Piano students have a lot to think about! The above is just a snap-shot of what they need to be thinking just to play one note of a piece! For a young child this can be overwhelming. And when things become overwhelming, something’s got to give. That something is often fingering.
Bringing Piano Fingering From Forgotten to Functional
In order for your beginning piano students to flourish as intermediate and then advanced players, they need you as their teacher to be on top of this from the very start. It’s all fine and dandy to invent your own fingering when you’re playing easy repertoire, but incorrect and improper fingering hinders flexibility, speed, accuracy and even musicality when playing more difficult pieces. And while reminding them repeatedly to use the correct fingers, highlighting finger numbers on their page, and writing in finger numbers in difficult sections of their piece seem to work in the short term… those same students will turn around and require the same reminders and crutches on their next piece.
Fixing Piano Fingering
While you may have a difficult time convincing your piano students to care about correct fingering… and while you may still encounter oddly inventive fingering from time to time, the following tips will help to fix fingering issues with your beginning piano students.
1) Learn to find natural hand shapes on the piano – a basic rule of thumb (excuse the pun!) with piano fingering is that it should feel natural. Playing with correct fingering is in large an intuitive process. Teaching your piano students to be comfortable with hand shapes on the piano will get them used to easily and intuitively finding the correct fingering for a given passage. Think root position chords, inversions, intervals, dominant and diminished chords etc. Can your student quickly find how these “feel”?
2) Play scales, triads and arpeggios fluently – once your students hit more advanced repertoire you can bet they will encounter a lot of these in their pieces. Starting with scales, chromatic scales, triads and arpeggios from the very beginning of their piano education does them a big favour. And don’t always start with the easy ones. You create a mindset of “difficult” when you save scales like C# minor harmonic for later in their piano career. “It’s not difficult… it’s different”… my students hear this a lot!
3) Be consistent – this is key when working on fingering. Teach your students to use the same fingering on recurring passages, repeated motives and sequences within their piece. Consistency when practising also counts. Write needed fingering onto their page so that they learn use the same fingers each and every time. This will also aid in the memorization of their pieces.
So, the next time your student attempts to tuck their thumb onto a black key or “bunny hops” their 5 finger to the key beside… remind yourself that it’s worth it to stop and really fix it; this means not simply correcting the fingering in the moment, but correcting the way they approach fingering in general.
Looking for more piano technique tips? Check out our other posts below:
How To Teach Piano To Kids: Building Strength And Dexterity In Little Fingers
3 Video Tips For Solving Your Piano Student’s Stiff “Pinky Finger” Problem
leslie says
Yes!!! And I also feel free to change strange fingerings I encounter in certain editions, and take the opportunity to explain to the student why we are changing it, based on good fingering principles. I’ve found that my students gradually learn to fix such ‘mistakes’ on their own. Great article!
Ryan Record says
Very well said,
I think it is important for us to point out what actually is natural. Sometimes bad fingerings feel natural at the time to inexperienced players but it is our job to govern that a little bit without always giving away the answers.

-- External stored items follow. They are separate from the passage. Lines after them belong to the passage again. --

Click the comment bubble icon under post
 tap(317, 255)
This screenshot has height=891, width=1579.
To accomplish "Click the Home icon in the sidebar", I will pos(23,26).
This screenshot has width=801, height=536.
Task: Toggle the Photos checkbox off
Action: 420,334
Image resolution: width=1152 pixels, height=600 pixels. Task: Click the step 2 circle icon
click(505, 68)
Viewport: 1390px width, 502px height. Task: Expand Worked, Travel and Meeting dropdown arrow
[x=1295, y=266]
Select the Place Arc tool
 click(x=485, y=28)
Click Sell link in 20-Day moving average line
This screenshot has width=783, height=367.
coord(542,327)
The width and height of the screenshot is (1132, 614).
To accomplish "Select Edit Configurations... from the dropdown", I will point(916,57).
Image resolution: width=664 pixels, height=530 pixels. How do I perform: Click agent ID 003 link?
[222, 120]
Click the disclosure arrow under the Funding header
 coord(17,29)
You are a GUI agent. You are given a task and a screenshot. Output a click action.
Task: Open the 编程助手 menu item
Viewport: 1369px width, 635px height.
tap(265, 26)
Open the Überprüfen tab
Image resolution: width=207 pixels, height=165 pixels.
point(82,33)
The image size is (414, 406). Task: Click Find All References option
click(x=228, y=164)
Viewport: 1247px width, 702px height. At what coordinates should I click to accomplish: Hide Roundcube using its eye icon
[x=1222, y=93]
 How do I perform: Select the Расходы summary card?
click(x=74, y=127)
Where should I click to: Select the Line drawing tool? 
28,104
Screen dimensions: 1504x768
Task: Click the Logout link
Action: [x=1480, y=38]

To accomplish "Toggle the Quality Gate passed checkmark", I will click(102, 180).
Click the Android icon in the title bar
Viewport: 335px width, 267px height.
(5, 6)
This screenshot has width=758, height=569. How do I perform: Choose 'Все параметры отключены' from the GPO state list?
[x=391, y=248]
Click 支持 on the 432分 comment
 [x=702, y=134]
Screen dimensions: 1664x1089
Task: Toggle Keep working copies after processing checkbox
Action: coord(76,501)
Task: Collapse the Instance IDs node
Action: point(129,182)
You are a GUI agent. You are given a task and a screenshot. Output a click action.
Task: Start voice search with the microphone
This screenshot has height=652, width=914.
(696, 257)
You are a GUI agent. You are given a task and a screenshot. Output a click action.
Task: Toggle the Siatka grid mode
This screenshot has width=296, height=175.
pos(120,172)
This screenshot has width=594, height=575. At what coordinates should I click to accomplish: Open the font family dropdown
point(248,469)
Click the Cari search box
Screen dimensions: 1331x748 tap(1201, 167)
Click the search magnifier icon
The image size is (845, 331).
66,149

I usually just let my students make fingering mistake the first time and then I am going to an explanation of why we use a different one.
I never really thought of using chords as a way of covering fingering but it is something I think I’m going to try
Sandra says
I have a student who avoids using certain fingers. I can get things going at the lesson and she reverts to her favourite fingers at home. What has done the trick is reverting to an older method book heavily over fingered. She has learned that that if she uses the suggested fingering everything goes more smoothly. BUT I plan to ease her out of that book soon. …My mission has been accomplished, and I don’t want her to become dependent on those finger numbers.